| Excerpted passage |
*****

Chapter 7 - How to Conduct Pretesting
The systematic checking or pretesting of a questionnaire is central to planning a good survey. As mentioned earlier in this series, the survey sponsors should play a major role in developing the data-collection instruments being proposed-including any testing being done. Much of the accuracy and interpretability of the survey results hinge on this pretesting step-which should never be omitted.
Pretesting is critical for identifying questionnaire problems. These can occur for both respondents and interviewers regarding question content, "skip patterns," or formatting. Problems with question content include confusion with the overall meaning of the question, as well as misinterpretation of individual terms or concepts. Problems with how to skip or navigate from question to question may result in missing data and frustration for both interviewers and respondents. Questionnaire formatting concerns are particularly relevant to self-administered questionnaires, and if unaddressed, may lead to loss of vital information.
Pretesting is a broad term that incorporates many different methods or combinations of methods.

*****

| Supplied information |
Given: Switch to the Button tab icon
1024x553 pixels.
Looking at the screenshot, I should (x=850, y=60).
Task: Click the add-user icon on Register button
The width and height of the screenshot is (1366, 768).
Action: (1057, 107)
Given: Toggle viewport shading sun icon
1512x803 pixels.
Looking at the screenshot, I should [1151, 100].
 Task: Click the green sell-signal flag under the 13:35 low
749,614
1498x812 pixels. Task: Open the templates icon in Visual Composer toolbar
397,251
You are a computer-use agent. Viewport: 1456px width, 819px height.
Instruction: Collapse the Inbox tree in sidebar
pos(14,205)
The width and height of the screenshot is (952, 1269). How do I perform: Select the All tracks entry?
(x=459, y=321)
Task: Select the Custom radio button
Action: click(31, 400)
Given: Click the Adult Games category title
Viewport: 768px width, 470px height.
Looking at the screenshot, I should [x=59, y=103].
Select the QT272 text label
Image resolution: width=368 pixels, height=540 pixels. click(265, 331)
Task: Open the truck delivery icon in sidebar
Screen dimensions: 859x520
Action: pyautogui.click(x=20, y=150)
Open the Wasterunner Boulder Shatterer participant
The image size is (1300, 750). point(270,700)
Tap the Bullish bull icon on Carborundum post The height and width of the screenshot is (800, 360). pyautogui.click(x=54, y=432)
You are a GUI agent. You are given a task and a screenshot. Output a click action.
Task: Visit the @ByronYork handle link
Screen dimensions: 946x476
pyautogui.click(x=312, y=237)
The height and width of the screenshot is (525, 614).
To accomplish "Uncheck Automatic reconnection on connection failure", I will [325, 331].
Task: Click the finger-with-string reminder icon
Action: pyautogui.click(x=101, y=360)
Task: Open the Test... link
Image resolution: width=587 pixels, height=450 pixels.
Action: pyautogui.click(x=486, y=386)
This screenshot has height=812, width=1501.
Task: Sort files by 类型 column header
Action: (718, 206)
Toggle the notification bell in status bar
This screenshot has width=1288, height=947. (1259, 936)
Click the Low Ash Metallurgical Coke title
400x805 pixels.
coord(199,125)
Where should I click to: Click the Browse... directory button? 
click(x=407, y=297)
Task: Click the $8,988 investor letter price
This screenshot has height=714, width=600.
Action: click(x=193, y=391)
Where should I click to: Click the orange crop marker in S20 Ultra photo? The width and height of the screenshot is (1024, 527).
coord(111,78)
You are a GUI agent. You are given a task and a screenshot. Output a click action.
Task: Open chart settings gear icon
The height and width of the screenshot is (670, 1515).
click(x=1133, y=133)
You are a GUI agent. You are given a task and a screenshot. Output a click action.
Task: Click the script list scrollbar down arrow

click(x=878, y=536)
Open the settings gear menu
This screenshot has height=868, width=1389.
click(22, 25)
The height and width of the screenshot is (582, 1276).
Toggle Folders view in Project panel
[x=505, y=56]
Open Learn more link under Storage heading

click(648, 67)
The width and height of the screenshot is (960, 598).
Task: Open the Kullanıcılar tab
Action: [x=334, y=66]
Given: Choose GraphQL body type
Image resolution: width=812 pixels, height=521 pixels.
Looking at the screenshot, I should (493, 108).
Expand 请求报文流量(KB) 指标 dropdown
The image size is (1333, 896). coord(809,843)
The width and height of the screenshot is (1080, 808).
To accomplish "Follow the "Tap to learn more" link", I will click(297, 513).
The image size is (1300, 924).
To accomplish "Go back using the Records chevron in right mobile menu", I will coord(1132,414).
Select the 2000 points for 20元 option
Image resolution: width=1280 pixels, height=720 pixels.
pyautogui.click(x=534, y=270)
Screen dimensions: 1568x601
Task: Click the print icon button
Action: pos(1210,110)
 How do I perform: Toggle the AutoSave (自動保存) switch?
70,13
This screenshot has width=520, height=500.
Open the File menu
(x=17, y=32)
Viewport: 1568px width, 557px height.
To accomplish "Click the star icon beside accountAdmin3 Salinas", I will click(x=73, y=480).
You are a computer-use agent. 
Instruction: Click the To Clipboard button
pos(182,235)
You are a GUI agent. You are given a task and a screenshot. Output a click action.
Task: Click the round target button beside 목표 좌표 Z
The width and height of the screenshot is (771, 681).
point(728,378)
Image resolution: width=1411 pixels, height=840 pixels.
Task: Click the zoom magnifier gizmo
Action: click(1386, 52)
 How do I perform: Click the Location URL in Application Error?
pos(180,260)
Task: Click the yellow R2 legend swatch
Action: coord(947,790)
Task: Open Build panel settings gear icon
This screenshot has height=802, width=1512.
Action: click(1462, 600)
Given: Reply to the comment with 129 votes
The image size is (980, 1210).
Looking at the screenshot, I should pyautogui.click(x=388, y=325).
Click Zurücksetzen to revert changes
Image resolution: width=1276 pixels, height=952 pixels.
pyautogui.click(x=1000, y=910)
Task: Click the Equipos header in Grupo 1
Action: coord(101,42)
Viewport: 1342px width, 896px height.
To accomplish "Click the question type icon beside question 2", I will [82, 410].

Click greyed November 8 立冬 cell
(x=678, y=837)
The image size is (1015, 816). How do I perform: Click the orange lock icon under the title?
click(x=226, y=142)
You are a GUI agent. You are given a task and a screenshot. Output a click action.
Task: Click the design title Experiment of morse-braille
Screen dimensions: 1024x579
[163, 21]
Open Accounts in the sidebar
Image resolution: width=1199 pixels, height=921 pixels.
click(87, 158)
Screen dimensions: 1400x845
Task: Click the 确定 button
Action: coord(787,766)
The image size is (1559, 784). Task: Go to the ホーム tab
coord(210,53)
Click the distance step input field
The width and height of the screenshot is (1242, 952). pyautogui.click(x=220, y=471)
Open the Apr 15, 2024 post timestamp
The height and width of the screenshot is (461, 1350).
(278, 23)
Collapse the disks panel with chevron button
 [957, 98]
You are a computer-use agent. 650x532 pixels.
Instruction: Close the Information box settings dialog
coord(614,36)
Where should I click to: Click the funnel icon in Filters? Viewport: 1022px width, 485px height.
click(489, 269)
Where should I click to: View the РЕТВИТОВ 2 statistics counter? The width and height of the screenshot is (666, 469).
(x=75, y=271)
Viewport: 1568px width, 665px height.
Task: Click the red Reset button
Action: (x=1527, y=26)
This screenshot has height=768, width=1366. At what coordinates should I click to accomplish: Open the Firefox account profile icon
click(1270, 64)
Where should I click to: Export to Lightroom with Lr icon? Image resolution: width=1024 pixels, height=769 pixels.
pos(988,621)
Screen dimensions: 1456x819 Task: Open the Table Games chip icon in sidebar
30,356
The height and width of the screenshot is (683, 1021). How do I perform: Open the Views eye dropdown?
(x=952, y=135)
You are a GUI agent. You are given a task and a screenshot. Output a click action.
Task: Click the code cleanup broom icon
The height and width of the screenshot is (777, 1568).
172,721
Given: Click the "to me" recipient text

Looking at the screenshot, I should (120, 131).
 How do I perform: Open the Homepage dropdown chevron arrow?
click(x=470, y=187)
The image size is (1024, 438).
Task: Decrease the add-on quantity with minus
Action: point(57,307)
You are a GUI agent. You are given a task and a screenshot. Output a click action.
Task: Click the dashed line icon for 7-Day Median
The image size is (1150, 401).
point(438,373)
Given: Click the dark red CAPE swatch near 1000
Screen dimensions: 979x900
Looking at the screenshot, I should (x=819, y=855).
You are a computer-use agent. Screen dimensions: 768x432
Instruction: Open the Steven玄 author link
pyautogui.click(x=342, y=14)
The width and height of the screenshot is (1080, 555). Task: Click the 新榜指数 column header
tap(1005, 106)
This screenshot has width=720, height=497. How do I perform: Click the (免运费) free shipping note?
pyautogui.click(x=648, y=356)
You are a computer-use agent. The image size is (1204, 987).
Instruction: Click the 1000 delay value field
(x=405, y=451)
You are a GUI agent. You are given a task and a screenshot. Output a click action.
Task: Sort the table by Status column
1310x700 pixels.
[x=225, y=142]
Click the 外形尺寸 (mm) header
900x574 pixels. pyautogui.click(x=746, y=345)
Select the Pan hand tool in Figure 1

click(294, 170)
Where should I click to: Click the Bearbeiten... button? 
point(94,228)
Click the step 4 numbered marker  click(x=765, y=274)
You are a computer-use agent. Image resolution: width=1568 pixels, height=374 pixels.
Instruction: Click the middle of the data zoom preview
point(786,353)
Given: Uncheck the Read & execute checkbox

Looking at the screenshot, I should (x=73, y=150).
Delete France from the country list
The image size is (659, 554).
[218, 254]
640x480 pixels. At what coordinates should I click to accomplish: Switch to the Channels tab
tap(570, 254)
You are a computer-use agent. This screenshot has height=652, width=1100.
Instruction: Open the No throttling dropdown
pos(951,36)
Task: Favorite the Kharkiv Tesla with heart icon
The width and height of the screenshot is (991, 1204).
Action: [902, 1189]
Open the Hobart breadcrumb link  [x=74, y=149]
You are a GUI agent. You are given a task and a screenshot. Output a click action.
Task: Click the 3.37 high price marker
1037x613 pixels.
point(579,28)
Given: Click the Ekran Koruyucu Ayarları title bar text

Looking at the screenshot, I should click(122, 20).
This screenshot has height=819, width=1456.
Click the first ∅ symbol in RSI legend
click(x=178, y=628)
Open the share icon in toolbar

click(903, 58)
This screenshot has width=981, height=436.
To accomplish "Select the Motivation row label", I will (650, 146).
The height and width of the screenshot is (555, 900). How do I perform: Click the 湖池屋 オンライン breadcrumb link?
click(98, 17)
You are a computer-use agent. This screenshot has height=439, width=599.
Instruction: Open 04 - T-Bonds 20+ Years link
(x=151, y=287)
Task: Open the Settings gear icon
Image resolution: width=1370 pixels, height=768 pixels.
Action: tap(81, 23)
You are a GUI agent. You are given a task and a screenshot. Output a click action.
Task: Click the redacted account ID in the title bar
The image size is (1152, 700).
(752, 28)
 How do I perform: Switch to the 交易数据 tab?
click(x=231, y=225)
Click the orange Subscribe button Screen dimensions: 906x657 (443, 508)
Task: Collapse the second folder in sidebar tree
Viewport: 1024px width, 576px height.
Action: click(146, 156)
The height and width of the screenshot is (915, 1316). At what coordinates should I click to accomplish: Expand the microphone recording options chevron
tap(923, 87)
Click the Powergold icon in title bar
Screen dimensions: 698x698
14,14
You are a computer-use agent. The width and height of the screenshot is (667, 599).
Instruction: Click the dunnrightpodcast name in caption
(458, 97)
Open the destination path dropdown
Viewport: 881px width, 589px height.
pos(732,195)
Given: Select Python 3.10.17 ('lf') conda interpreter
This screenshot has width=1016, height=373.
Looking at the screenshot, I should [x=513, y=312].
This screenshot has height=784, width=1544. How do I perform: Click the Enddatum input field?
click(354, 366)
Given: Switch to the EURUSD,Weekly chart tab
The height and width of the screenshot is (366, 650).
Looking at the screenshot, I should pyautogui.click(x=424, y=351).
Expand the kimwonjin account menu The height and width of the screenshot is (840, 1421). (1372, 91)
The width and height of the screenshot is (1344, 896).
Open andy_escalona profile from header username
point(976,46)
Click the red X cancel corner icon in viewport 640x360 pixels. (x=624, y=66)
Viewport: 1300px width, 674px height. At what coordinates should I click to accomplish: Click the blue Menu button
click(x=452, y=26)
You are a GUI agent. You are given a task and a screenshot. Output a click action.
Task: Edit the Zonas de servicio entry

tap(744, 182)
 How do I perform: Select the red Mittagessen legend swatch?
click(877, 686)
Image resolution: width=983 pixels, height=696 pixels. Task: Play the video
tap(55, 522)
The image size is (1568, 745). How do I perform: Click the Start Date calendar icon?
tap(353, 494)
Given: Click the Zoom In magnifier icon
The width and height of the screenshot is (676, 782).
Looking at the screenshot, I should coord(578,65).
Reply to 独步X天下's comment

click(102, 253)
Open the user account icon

*****

| Job 1 |
In the pretesting chapter, what can problems with skipping from question to question lead to?
| Job 2 |
Retype the pretesting chapter from "Pretesting is critical" to "combinations of methods.".

| Task result 1 |
Missing data and frustration for both interviewers and respondents.

| Task result 2 |
Pretesting is critical for identifying questionnaire problems. These can occur for both respondents and interviewers regarding question content, "skip patterns," or formatting. Problems with question content include confusion with the overall meaning of the question, as well as misinterpretation of individual terms or concepts. Problems with how to skip or navigate from question to question may result in missing data and frustration for both interviewers and respondents. Questionnaire formatting concerns are particularly relevant to self-administered questionnaires, and if unaddressed, may lead to loss of vital information.
Pretesting is a broad term that incorporates many different methods or combinations of methods.